I procrastinated writing documentation for my config file format for a while. At some point my procrastination in writing documentation just became too much for me to handle, and I made yamlparse-applicative instead.

A parser with two functions

Instead of using FromJSON to parse your config file using yaml and then writing documentation for your format, yamlparse-applicative combines those two functions into one type.

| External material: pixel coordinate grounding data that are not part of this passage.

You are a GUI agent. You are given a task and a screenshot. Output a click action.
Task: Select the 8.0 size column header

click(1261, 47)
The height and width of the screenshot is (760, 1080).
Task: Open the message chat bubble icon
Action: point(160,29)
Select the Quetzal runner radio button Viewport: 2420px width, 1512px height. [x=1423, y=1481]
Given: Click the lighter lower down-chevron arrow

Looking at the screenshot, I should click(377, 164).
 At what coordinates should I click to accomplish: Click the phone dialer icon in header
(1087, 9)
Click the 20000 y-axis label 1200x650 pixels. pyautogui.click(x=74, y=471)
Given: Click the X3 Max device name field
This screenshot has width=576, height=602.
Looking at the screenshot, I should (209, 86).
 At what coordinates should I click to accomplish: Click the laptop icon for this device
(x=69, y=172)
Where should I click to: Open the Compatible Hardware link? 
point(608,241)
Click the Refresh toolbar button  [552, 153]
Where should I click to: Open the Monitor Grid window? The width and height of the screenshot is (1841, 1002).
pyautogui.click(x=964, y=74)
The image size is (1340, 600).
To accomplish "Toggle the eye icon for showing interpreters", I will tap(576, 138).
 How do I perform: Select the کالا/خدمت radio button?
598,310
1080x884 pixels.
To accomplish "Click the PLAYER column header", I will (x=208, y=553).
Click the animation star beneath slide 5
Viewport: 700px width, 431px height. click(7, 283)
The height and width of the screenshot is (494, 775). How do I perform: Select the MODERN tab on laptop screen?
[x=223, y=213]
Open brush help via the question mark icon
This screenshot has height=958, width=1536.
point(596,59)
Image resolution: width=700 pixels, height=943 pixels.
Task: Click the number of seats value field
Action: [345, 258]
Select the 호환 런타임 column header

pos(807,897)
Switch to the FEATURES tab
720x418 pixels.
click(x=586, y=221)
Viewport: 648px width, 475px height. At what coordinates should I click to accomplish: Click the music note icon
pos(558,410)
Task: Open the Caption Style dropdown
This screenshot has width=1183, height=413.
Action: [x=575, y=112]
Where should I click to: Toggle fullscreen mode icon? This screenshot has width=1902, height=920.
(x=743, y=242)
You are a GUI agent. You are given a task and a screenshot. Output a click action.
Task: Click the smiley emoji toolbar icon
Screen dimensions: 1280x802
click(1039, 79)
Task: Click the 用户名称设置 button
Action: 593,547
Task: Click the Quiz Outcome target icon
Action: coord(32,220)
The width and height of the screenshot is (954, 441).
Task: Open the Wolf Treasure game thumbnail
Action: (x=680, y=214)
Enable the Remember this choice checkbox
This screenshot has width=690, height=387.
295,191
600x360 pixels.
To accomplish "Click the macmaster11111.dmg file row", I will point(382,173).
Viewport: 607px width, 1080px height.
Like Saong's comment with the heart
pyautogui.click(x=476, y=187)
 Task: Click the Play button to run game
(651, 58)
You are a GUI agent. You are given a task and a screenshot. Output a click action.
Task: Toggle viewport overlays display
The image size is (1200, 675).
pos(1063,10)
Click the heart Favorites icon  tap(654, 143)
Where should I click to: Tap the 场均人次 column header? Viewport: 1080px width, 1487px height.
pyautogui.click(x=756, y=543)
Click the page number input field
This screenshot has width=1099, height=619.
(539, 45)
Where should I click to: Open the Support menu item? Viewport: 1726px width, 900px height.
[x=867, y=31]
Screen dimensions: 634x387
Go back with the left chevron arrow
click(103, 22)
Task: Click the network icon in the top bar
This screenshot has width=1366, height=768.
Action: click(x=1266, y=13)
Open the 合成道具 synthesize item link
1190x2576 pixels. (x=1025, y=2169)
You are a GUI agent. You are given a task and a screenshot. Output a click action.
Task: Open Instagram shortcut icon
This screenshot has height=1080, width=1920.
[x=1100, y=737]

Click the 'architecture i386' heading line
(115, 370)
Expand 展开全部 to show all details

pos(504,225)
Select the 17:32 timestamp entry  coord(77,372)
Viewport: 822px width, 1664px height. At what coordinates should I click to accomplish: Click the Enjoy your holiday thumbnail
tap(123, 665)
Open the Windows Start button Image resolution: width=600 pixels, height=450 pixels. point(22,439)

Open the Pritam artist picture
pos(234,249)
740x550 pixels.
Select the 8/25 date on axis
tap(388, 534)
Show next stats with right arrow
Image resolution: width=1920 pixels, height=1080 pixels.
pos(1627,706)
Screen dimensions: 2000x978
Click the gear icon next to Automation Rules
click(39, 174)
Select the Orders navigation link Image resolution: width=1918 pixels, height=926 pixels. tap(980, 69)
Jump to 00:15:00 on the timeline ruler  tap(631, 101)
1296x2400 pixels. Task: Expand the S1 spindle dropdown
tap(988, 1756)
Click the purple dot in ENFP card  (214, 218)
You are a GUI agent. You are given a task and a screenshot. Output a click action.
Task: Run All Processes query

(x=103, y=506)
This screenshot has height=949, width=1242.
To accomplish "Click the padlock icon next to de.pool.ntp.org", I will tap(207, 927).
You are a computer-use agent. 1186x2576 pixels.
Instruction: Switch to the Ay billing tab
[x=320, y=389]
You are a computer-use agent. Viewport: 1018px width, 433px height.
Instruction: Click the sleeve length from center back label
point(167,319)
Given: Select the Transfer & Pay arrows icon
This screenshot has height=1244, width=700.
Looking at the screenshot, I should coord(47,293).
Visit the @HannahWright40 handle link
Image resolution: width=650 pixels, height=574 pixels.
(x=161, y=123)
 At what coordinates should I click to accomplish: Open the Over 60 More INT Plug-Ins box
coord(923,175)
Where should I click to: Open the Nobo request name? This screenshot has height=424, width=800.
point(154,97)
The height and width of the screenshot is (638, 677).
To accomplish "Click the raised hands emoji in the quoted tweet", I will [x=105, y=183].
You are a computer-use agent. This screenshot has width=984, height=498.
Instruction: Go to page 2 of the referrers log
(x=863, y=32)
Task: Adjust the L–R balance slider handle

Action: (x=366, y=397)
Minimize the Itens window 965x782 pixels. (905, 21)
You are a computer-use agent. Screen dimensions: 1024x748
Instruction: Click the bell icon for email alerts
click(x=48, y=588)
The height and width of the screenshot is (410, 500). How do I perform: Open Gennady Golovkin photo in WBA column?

A yamlparse-applicative parser allows both actual parsing and generating documentation about what it does. In code, there exists a type Parser i o and these two functions:

data Parser i o where
  [...]

implementParser :: Parser i o -> (i -> Data.Yaml.Parser o)
explainParser :: Parser i o -> Schema

Now you can use a single value of type Parser Yaml.Value FooBar to both parse a FooBar from a Yaml.Value, and to generate a schema that describes how to write a Yaml value that will satisfy this parser.

Usage example

Let's look at an example of a configuration file that is parsed into a value of type Configuration:

data Configuration
  { confPort :: Int
  , confHost :: Maybe Text
  }

I will not even describe what the fields of this type do here, because we will document them as part of the implementation of the yaml parser:

instance YamlSchema Configuration where
  yamlSchema =
    objectParser "Configuration" $ -- Configuration is an object within the yaml file
      Configuration
        <$> optionalFieldWithDefault "port" 8000 "The port to serve web requests on"
        <*> optionalField "host" "The host to serve web requests on"

Now we can get a FromJSON instance for free:

instance FromJSON Configuration where
  parseJSON = viaYamlSchema

We can generate the following documentation automatically using prettySchemaDoc:

# Configuration
port: # optional, default: 8000
  # The port to serve web requests on
  <number>
host: # optional
 # The host to serve web requests on
 <string>

We can even get syntax-highlighted documentation using prettyColourisedSchemaDoc:

Colourised schema

References

This package can be used via Hackage, Stackage and the source is on GitHub.